The other, across from Sophie, is more interesting for who painted it. The subject matter, the three children of a Marshall, is nothing spectacular in itself, though the execution is the equal of many works by well-known artists upstairs. What’s special here is the artist was a woman, Marie Eléonore Godefroid, and yes, she was well-known and respected in her time, and yes, she vanished from view almost completely after her death. It seems strange and not a little sad that this painting is literally in the room furthest from anywhere in the gallery, the last room, and not upstairs where it deserves a place because the talent of the artist is worthy of such a place and that she is a woman makes this work exceptional.

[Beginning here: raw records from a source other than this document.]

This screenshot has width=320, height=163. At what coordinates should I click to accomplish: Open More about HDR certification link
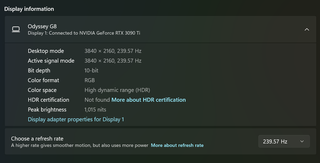pyautogui.click(x=148, y=100)
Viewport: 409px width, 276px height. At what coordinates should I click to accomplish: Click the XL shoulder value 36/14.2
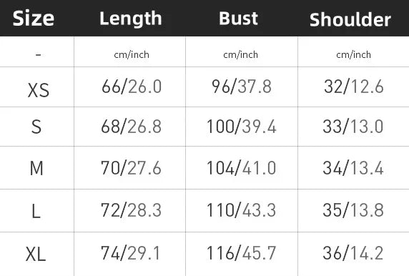pos(353,253)
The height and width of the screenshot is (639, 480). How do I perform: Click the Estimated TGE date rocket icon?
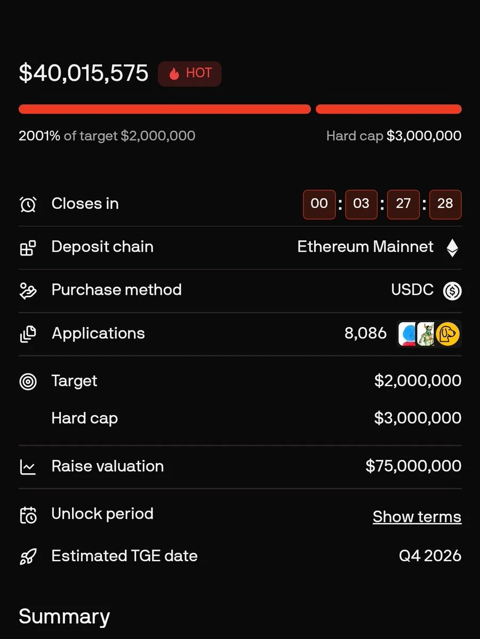pyautogui.click(x=28, y=557)
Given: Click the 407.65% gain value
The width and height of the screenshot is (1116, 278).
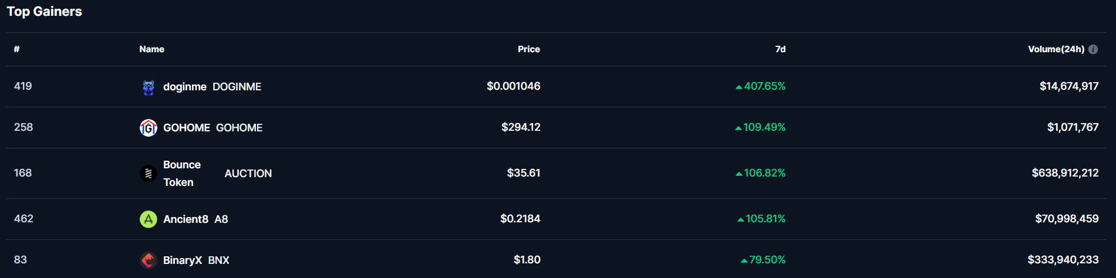Looking at the screenshot, I should 764,86.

I’ve come to the end of my Gemäldegalerie journey, three days in there, much thinking before and after, writing, looking, of all the galleries in Berlin I’ve visited, it’s by far the best. It’s a pity then that the Staatliche Museen zu Berlin manage to shoot themselves in the foot and what is genuinely one of the very few exceptional museum galleries in the world is let down by the details. Let down also by almost complete absence of female artists (which is something I’ve noticed in all their museums – Hamburger Bahnhof I remember particularly). Sure, the Masterplan Museuminsel is radically restoring, updating the museums, adding new ones, connecting and unifying the island and surrounds (or at least it claims in that direction), and sure also, a lot of the museum visitors just hurtle through the rooms waving cameras like drunks looking for a refill and the ‘doing’ of the museums is all that’s important (particularly for tourists with only a few days to see it all), yet these things are also equally, fundamentally important: lighting that allows for the works to be seen; descriptions and audio guides that allow for contextualisation of what’s being seen; representation of women artists who were evidently there throughout all the eras and ages and schools and movements and evidently also the equal of their male peers, and evidently also currently almost entirely absent.